* _Task prompt_:
Copy out each of the following lines word for word, without changing anything.
— START OF Given records —
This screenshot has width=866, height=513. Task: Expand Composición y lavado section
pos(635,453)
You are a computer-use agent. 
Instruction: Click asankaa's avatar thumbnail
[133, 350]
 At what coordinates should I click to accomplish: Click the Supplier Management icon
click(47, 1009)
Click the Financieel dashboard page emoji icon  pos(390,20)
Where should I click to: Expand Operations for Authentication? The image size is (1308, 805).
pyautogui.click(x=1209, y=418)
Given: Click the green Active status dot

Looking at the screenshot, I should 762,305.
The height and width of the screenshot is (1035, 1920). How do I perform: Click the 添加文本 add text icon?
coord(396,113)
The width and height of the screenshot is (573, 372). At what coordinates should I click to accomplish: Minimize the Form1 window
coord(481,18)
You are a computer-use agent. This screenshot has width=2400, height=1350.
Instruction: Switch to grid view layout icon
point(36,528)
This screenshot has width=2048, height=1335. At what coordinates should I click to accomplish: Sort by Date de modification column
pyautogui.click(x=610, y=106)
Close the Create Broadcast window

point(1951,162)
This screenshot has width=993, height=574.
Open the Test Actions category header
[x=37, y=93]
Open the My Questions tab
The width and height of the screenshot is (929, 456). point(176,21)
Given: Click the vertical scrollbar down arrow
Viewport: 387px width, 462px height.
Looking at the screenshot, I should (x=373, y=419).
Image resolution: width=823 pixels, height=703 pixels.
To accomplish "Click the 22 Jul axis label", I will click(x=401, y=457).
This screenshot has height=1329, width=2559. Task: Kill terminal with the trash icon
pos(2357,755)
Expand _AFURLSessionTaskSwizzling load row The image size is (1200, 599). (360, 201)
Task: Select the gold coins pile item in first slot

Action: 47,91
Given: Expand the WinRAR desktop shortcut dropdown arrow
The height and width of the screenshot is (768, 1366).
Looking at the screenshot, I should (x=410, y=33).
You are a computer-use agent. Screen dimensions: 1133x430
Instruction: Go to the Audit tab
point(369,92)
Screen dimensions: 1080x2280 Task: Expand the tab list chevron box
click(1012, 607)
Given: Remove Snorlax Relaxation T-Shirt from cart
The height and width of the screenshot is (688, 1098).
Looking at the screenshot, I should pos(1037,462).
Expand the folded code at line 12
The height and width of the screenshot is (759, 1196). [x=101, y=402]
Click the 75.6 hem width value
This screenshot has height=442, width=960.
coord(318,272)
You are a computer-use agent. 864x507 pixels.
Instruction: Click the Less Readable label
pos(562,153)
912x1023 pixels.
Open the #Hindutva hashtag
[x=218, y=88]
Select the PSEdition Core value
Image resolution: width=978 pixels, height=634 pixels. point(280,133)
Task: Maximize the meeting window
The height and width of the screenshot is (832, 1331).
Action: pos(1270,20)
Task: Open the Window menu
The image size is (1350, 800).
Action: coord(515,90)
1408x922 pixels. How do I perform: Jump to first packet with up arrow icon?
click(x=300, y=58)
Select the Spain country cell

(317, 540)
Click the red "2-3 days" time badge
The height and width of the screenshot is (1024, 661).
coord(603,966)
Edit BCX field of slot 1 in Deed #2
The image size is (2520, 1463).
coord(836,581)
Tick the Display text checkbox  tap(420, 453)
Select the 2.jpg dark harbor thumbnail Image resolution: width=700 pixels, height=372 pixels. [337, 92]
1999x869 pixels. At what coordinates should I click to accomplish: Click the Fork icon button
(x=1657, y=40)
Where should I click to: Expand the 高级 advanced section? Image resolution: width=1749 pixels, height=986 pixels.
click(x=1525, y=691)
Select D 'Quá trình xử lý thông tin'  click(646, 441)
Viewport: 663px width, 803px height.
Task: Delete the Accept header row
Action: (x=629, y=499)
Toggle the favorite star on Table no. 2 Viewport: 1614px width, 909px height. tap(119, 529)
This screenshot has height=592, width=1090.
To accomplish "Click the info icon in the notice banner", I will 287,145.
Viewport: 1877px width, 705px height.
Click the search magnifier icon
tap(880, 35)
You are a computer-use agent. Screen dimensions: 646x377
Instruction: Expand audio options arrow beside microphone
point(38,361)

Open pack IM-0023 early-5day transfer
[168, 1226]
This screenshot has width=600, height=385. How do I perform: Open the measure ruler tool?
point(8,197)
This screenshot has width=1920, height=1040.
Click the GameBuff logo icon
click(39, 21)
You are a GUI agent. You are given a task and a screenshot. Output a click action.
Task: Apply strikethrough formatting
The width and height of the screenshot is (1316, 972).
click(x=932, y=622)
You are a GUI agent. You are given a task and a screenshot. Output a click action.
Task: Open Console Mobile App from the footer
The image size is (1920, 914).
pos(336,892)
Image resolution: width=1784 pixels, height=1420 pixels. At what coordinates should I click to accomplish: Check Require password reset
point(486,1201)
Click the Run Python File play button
— END OF Given records —
* _Finished exercise_:
This screenshot has width=866, height=513. Task: Expand Composición y lavado section
pos(635,453)
You are a computer-use agent. 
Instruction: Click asankaa's avatar thumbnail
[133, 350]
 At what coordinates should I click to accomplish: Click the Supplier Management icon
click(47, 1009)
Click the Financieel dashboard page emoji icon  pos(390,20)
Where should I click to: Expand Operations for Authentication? The image size is (1308, 805).
pyautogui.click(x=1209, y=418)
Given: Click the green Active status dot

Looking at the screenshot, I should 762,305.
The height and width of the screenshot is (1035, 1920). How do I perform: Click the 添加文本 add text icon?
coord(396,113)
The width and height of the screenshot is (573, 372). At what coordinates should I click to accomplish: Minimize the Form1 window
coord(481,18)
You are a computer-use agent. This screenshot has width=2400, height=1350.
Instruction: Switch to grid view layout icon
point(36,528)
This screenshot has width=2048, height=1335. At what coordinates should I click to accomplish: Sort by Date de modification column
pyautogui.click(x=610, y=106)
Close the Create Broadcast window

point(1951,162)
This screenshot has width=993, height=574.
Open the Test Actions category header
[x=37, y=93]
Open the My Questions tab
The width and height of the screenshot is (929, 456). point(176,21)
Given: Click the vertical scrollbar down arrow
Viewport: 387px width, 462px height.
Looking at the screenshot, I should (x=373, y=419).
Image resolution: width=823 pixels, height=703 pixels.
To accomplish "Click the 22 Jul axis label", I will click(x=401, y=457).
This screenshot has height=1329, width=2559. Task: Kill terminal with the trash icon
pos(2357,755)
Expand _AFURLSessionTaskSwizzling load row The image size is (1200, 599). (360, 201)
Task: Select the gold coins pile item in first slot

Action: 47,91
Given: Expand the WinRAR desktop shortcut dropdown arrow
The height and width of the screenshot is (768, 1366).
Looking at the screenshot, I should (x=410, y=33).
You are a computer-use agent. Screen dimensions: 1133x430
Instruction: Go to the Audit tab
point(369,92)
Screen dimensions: 1080x2280 Task: Expand the tab list chevron box
click(1012, 607)
Given: Remove Snorlax Relaxation T-Shirt from cart
The height and width of the screenshot is (688, 1098).
Looking at the screenshot, I should pos(1037,462).
Expand the folded code at line 12
The height and width of the screenshot is (759, 1196). [x=101, y=402]
Click the 75.6 hem width value
This screenshot has height=442, width=960.
coord(318,272)
You are a computer-use agent. 864x507 pixels.
Instruction: Click the Less Readable label
pos(562,153)
912x1023 pixels.
Open the #Hindutva hashtag
[x=218, y=88]
Select the PSEdition Core value
Image resolution: width=978 pixels, height=634 pixels. point(280,133)
Task: Maximize the meeting window
The height and width of the screenshot is (832, 1331).
Action: pos(1270,20)
Task: Open the Window menu
The image size is (1350, 800).
Action: coord(515,90)
1408x922 pixels. How do I perform: Jump to first packet with up arrow icon?
click(x=300, y=58)
Select the Spain country cell

(317, 540)
Click the red "2-3 days" time badge
The height and width of the screenshot is (1024, 661).
coord(603,966)
Edit BCX field of slot 1 in Deed #2
The image size is (2520, 1463).
coord(836,581)
Tick the Display text checkbox  tap(420, 453)
Select the 2.jpg dark harbor thumbnail Image resolution: width=700 pixels, height=372 pixels. [337, 92]
1999x869 pixels. At what coordinates should I click to accomplish: Click the Fork icon button
(x=1657, y=40)
Where should I click to: Expand the 高级 advanced section? Image resolution: width=1749 pixels, height=986 pixels.
click(x=1525, y=691)
Select D 'Quá trình xử lý thông tin'  click(646, 441)
Viewport: 663px width, 803px height.
Task: Delete the Accept header row
Action: (x=629, y=499)
Toggle the favorite star on Table no. 2 Viewport: 1614px width, 909px height. tap(119, 529)
This screenshot has height=592, width=1090.
To accomplish "Click the info icon in the notice banner", I will 287,145.
Viewport: 1877px width, 705px height.
Click the search magnifier icon
tap(880, 35)
You are a computer-use agent. Screen dimensions: 646x377
Instruction: Expand audio options arrow beside microphone
point(38,361)

Open pack IM-0023 early-5day transfer
[168, 1226]
This screenshot has width=600, height=385. How do I perform: Open the measure ruler tool?
point(8,197)
This screenshot has width=1920, height=1040.
Click the GameBuff logo icon
click(39, 21)
You are a GUI agent. You are given a task and a screenshot. Output a click action.
Task: Apply strikethrough formatting
The width and height of the screenshot is (1316, 972).
click(x=932, y=622)
You are a GUI agent. You are given a task and a screenshot. Output a click action.
Task: Open Console Mobile App from the footer
The image size is (1920, 914).
pos(336,892)
Image resolution: width=1784 pixels, height=1420 pixels. At what coordinates should I click to accomplish: Check Require password reset
point(486,1201)
Click the Run Python File play button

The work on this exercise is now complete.